IAM JSON 策略元素:NotResource

NotResource 是高级策略元素,可明确匹配除指定资源以外的所有资源。使用 NotResource 时只列出不应匹配的一些资源,而不是包括将匹配的长资源列表,因此生成的策略较短。这对于在单个 AWS 服务中应用的策略特别有用。

例如,假设您有名为 HRPayroll 的组。不应允许 HRPayroll 的成员访问除 HRBucket 存储桶中的 Payroll 文件夹之外的任何 Amazon S3 资源。以下策略显式拒绝访问除所列资源外的所有 Amazon S3 资源。但请注意,该策略不向用户授予对任何资源的访问权限。

{ "Version": "2012-10-17", "Statement": { "Effect": "Deny", "Action": "s3:*", "NotResource": [ "arn:aws:s3:::HRBucket/Payroll", "arn:aws:s3:::HRBucket/Payroll/*" ] } }

通常,为了显式拒绝对某一资源的访问,可以编写一条策略,其中使用 "Effect":"Deny",而且包含一个单独列出每个文件夹的 Resource 元素。不过,在此示例中,每当向 HRBucket 添加文件夹或向 Amazon S3 添加不应访问的资源时,都必须将其名称添加到 Resource 中的列表。如果改用 NotResource 元素,除非将文件夹名称添加到 NotResource 元素,否则会自动拒绝用户访问新文件夹。
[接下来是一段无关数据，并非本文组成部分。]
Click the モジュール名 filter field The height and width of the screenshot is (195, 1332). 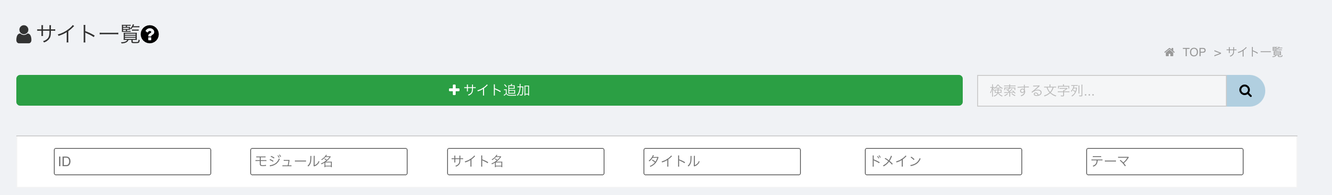(x=329, y=161)
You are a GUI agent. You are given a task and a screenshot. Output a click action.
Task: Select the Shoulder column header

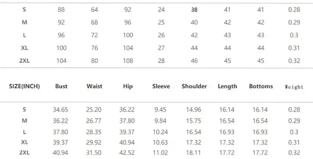point(194,86)
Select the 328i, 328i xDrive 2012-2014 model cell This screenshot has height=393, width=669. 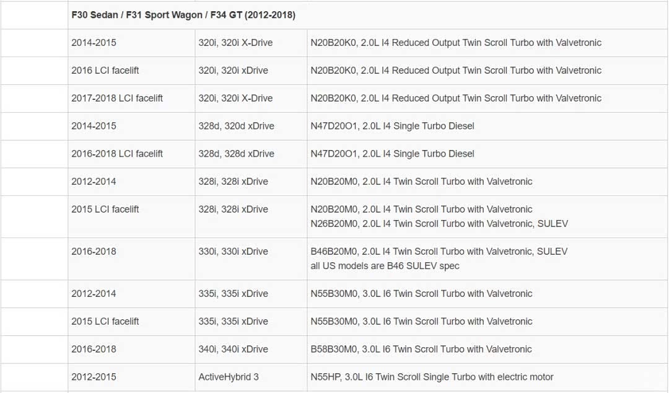[234, 182]
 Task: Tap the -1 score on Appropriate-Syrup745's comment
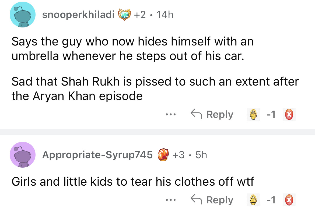271,200
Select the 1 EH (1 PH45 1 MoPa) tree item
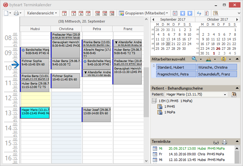This screenshot has width=243, height=166. (175, 101)
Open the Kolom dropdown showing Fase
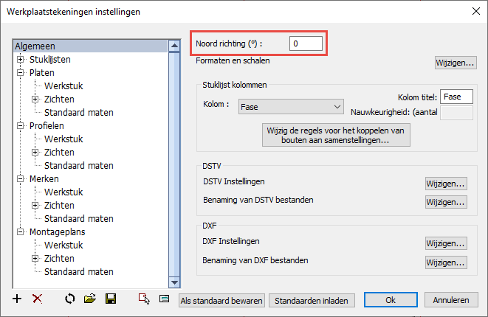The height and width of the screenshot is (317, 488). pos(291,107)
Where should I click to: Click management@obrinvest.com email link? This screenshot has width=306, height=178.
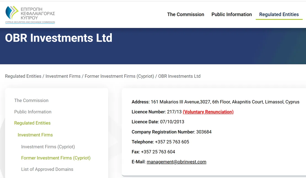[176, 162]
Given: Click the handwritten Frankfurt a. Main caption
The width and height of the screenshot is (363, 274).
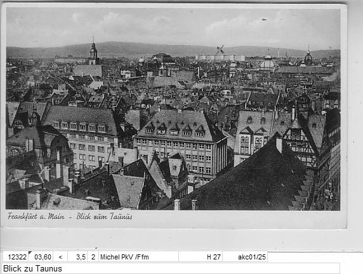Looking at the screenshot, I should 36,216.
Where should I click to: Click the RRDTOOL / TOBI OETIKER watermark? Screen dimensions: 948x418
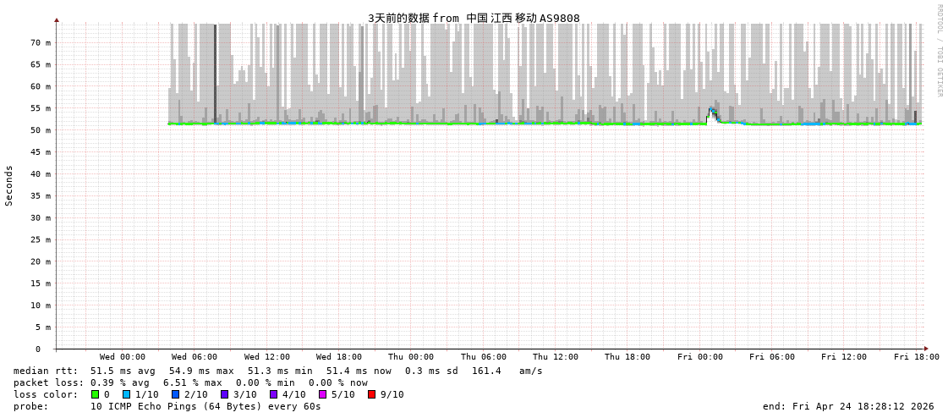click(x=939, y=51)
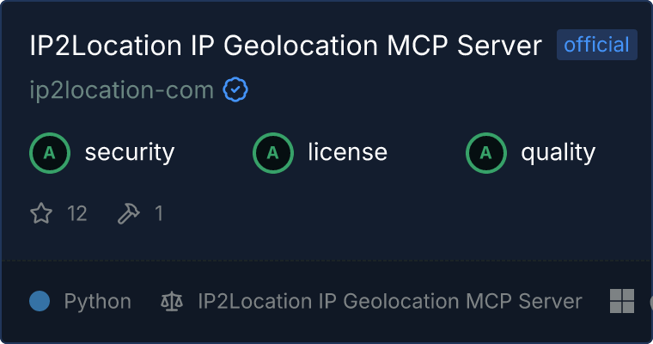Open the ip2location-com author profile link
653x344 pixels.
pyautogui.click(x=121, y=90)
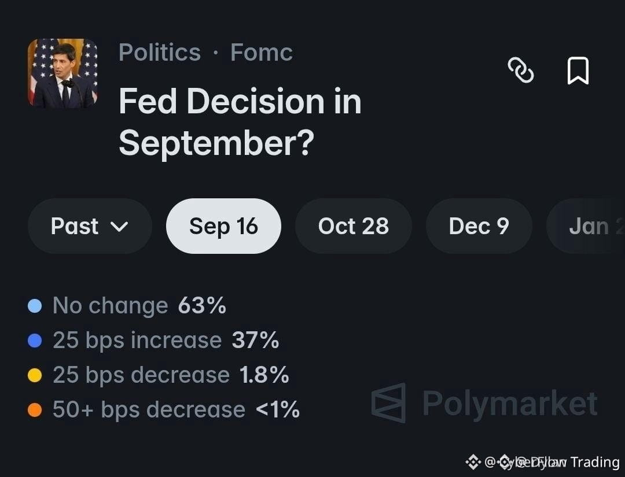The image size is (625, 477).
Task: Select the partially visible Jan tab
Action: tap(586, 226)
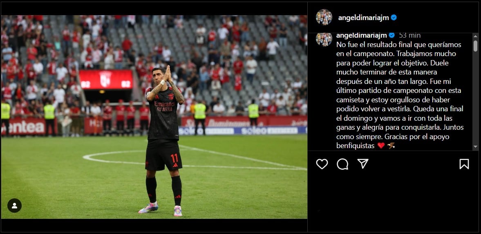
Task: Click the caption scrollbar thumb
Action: (x=475, y=46)
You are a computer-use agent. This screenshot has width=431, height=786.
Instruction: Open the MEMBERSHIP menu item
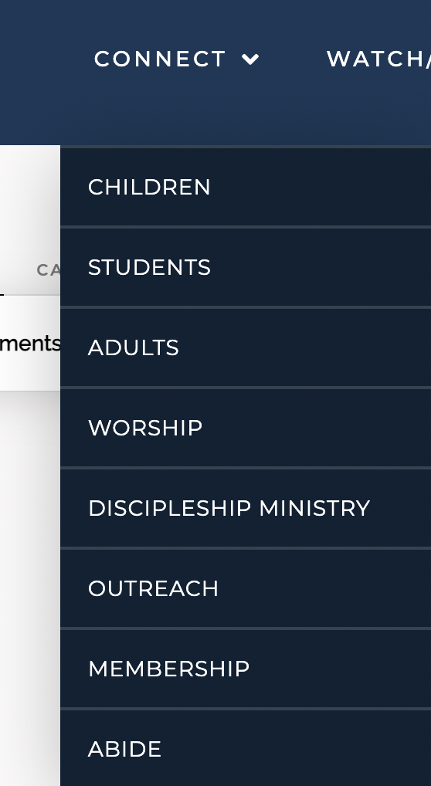[x=246, y=668]
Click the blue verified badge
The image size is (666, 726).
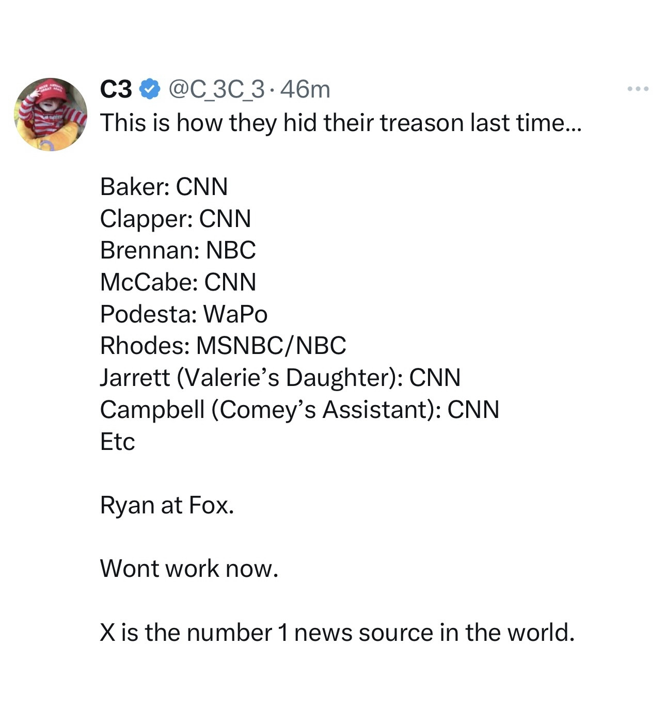point(150,89)

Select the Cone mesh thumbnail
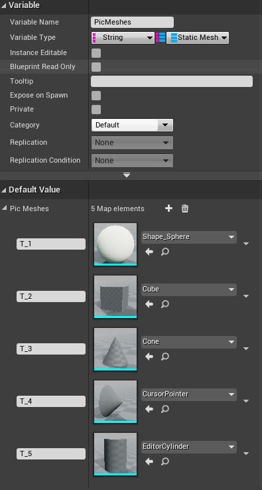[x=115, y=349]
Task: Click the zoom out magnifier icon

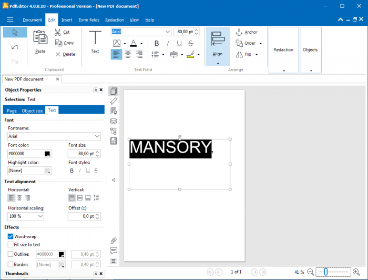Action: point(310,272)
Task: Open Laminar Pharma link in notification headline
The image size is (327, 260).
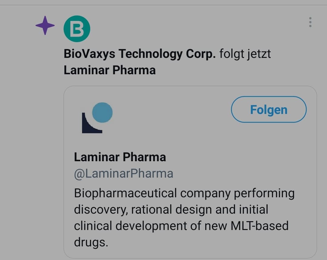Action: [x=110, y=70]
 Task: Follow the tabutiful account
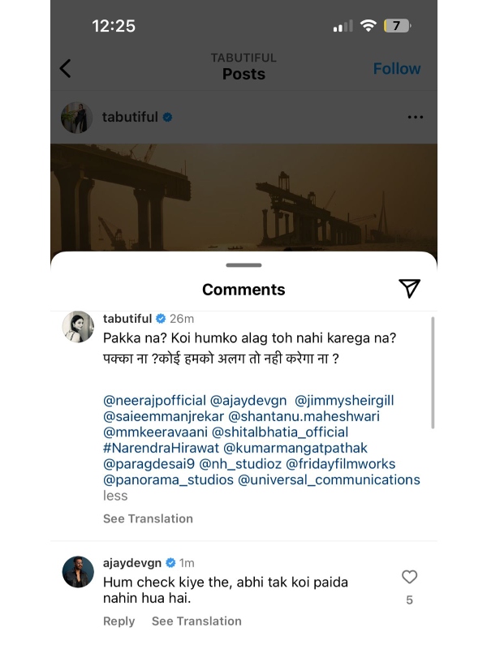click(397, 69)
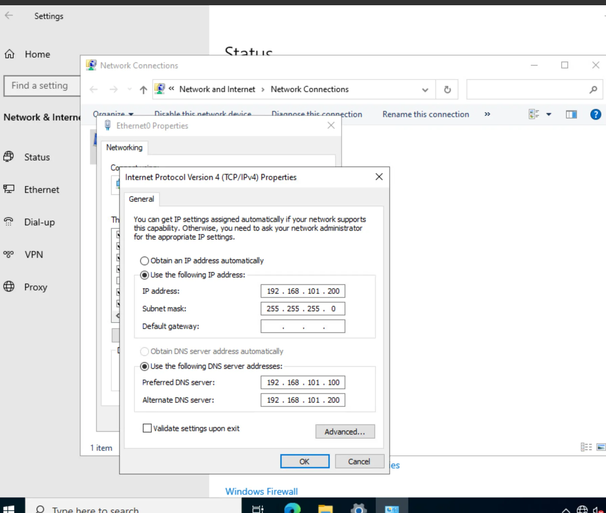Open the change view dropdown arrow
606x513 pixels.
(549, 115)

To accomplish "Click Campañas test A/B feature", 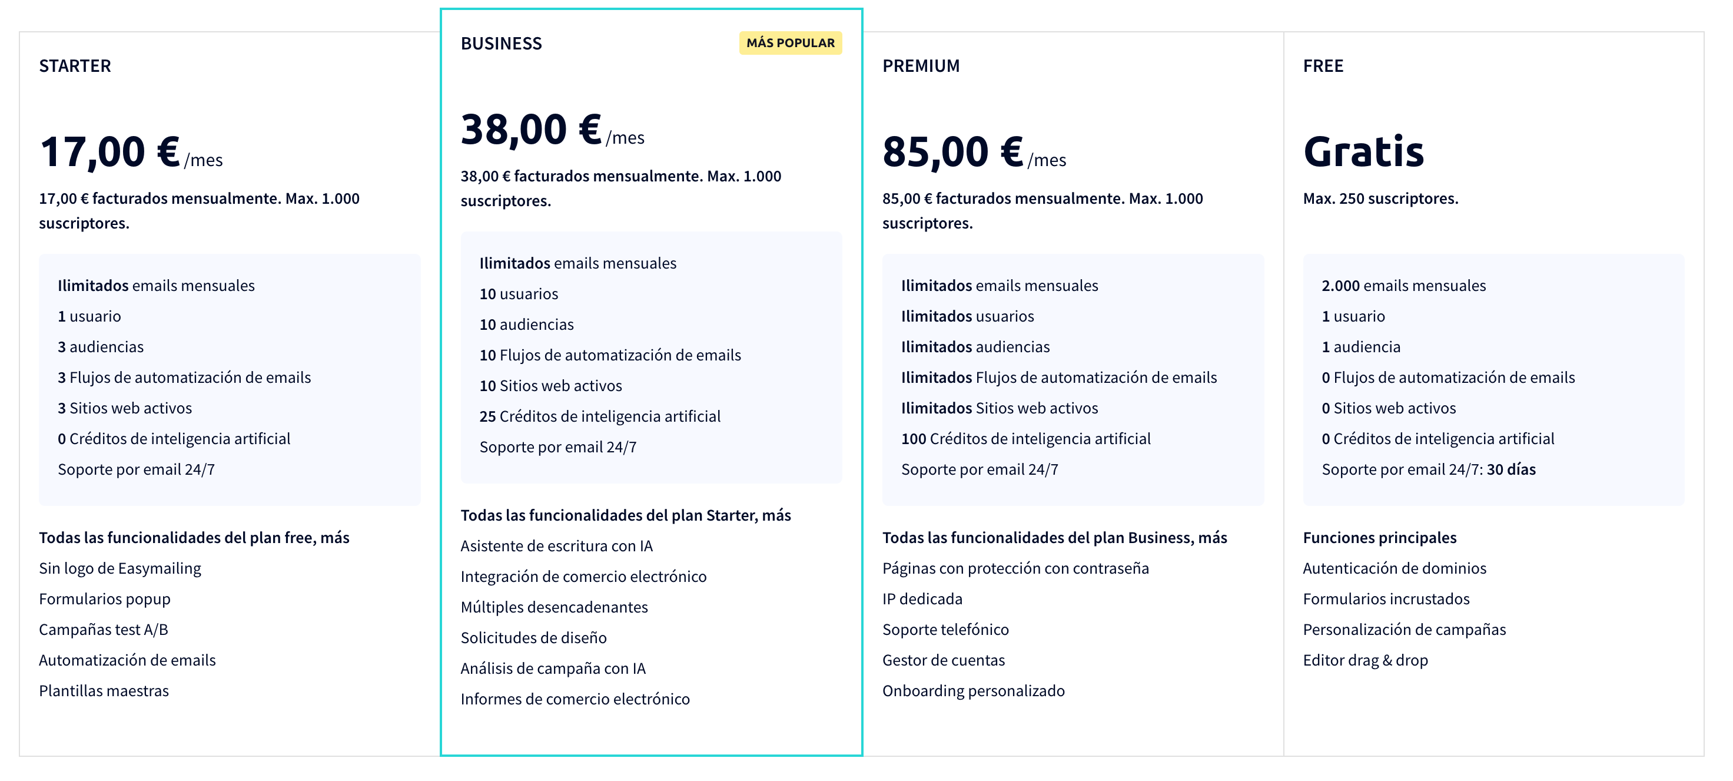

使用 NotResource 时应注意,在此元素中指定的资源是不受限的唯一资源。反过来,这限制了将应用于该操作的所有资源。在上述示例中,该策略只影响 Amazon S3 操作,因此只影响 Amazon S3 资源。如果操作还包含 Amazon EC2 操作,则该策略不会拒绝访问任何 EC2 资源。此外,该策略不会拒绝访问无法在特定资源上执行的 S3 操作,如 s3:ListAllMyBuckets。要了解服务中的哪些操作允许指定资源的 ARN,请参阅AWS 服务的操作、资源和条件键

具有其他元素的 NotResource

您应从不"Effect": "Allow""Action": "*""NotResource": "arn:aws:s3:::HRBucket" 元素一起使用。此语句非常危险,因为它允许对在 HRBucket S3 存储桶之外的所有资源执行 AWS 中的所有操作。这甚至允许用户向自己添加策略,从而允许他们访问 HRBucket。请勿执行此操作。

在同一语句或一个策略内的不同语句中使用 NotResource 元素和 "Effect": "Allow" 时要谨慎。NotResource 允许未显式列出的所有服务和资源,并且可能导致向用户授予超出您意图的更多权限。在同一语句中使用 NotResource 元素和 "Effect": "Deny" 将拒绝未显式列出的服务和资源。